Task objective ::
Please continue the article on lorry convoys from the point where it stops.

— START Document text —

Haulage boss urges caution over lorry convoys
The head of haulage firm Grampian Continental is calling for caution over a Department of Transport feasibility study that could see computer-controlled lorry convoys introduced to UK roads.
The freight industry is awaiting the Department of Transport’s report following a fact-finding mission to Sweden, where convoys of up to 10-vehicles long are being trialled.
Fans of the convoys say they will cut fuel consumption and emissions by reducing the distance between lorries to under 10 metres to cut drag. The Swedish trials involve a lead cab containing a wireless-linked controller that sets the pace, acceleration and braking of the convoy, while each vehicle’s driver controls the steering.
Gavin Murray, Sales Director of Grampian Continental, believes more research is needed: “There are some real safety issues that need addressing before this idea is taken seriously here in the UK, especially at a time when the haulage industry is working together to improve safety statistics.
“We are talking about convoys of 50-tonne lorries with just a one or two second gap between each vehicle. In effect it means car drivers wanting to enter or leave a motorway junction will have no opportunity to move into a gap between lorries and would have to speed up to get in front of the convoy, or even stop to wait for the tail of the convoy to pass.
“This could be very intimidating, particularly for new or nervous drivers, and anxious drivers make bad decisions.

— END Document text —
— START Data excerpts —

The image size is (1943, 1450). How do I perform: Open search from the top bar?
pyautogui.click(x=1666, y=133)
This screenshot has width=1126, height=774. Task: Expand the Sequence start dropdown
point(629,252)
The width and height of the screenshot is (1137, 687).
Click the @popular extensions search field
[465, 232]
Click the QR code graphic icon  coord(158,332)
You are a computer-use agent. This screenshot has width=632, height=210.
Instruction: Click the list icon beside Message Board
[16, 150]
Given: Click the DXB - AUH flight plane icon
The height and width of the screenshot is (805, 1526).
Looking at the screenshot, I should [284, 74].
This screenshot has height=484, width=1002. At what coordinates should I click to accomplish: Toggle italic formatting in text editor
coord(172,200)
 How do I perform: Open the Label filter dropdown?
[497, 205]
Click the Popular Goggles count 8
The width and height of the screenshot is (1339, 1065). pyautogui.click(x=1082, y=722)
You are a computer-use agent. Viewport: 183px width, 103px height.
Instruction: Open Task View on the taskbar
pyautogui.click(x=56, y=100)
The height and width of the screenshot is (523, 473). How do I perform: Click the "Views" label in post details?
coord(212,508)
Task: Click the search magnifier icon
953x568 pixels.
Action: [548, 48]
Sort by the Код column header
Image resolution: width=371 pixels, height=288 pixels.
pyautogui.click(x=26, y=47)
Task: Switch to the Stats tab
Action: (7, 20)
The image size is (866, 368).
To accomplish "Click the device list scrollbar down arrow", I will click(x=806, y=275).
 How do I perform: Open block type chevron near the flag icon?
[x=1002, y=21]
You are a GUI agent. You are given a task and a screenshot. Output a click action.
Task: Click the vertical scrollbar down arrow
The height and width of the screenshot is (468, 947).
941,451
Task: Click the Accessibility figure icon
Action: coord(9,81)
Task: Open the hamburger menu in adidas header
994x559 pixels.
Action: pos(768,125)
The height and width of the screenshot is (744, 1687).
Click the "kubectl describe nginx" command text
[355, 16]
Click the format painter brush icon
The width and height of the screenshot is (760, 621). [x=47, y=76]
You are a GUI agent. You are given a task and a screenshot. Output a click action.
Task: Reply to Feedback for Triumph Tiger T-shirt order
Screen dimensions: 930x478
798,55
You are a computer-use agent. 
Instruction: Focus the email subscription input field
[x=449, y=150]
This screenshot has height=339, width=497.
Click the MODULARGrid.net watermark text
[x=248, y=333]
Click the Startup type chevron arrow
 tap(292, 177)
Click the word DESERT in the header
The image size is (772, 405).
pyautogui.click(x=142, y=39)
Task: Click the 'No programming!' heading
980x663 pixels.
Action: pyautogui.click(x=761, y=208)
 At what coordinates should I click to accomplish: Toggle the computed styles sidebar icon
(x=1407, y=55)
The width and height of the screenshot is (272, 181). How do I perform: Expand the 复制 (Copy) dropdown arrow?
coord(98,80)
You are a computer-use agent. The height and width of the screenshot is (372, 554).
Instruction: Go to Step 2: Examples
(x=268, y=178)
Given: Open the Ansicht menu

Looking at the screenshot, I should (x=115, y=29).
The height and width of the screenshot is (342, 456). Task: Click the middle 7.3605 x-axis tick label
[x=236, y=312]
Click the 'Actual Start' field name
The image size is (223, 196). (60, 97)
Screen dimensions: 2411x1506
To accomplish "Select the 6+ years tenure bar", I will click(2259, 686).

— END Data excerpts —

Answer for the task ::
“I’m also wary of anything going wrong with the technology that will control these convoys. Who controls the wi-fi connection, and what happens if it is hacked or fails? And any mechanical failure such as a shifting load or a blown tyre could be equally disastrous for lorry and car drivers alike.
“We have some of the busiest roads in Europe, and what may work in countries with wide, open motorways and well maintained roads may not translate well to the UK.
“Rubber stamping these ‘road trains’ would be a step change in the way we move goods around the UK but it is not something we should rush into. I am not sure we are ready to hand over control of giant multi-tonne fleets to technology, however smart it may be.”
The move would need to be sanctioned by the international driving standards agency, the Vienna Convention on Road Traffic, and road haulage bodies are keen to see debate involving a wide range of stakeholders leading up to that point.
Grampian Continental is a £15m turnover firm specialising in the oil, gas and green energy sector and services more than 500 clients across the UK, Europe and North Africa.
Set up in 2009 by Gavin Murray, Neil Bremner and Michael Lacey, the firm has offices in Bedlington, Aberdeen, Great Yarmouth, Holland and Italy, and employs 102 staff and drivers.
This was posted in Bdaily's Members' News section by Grampian Continental .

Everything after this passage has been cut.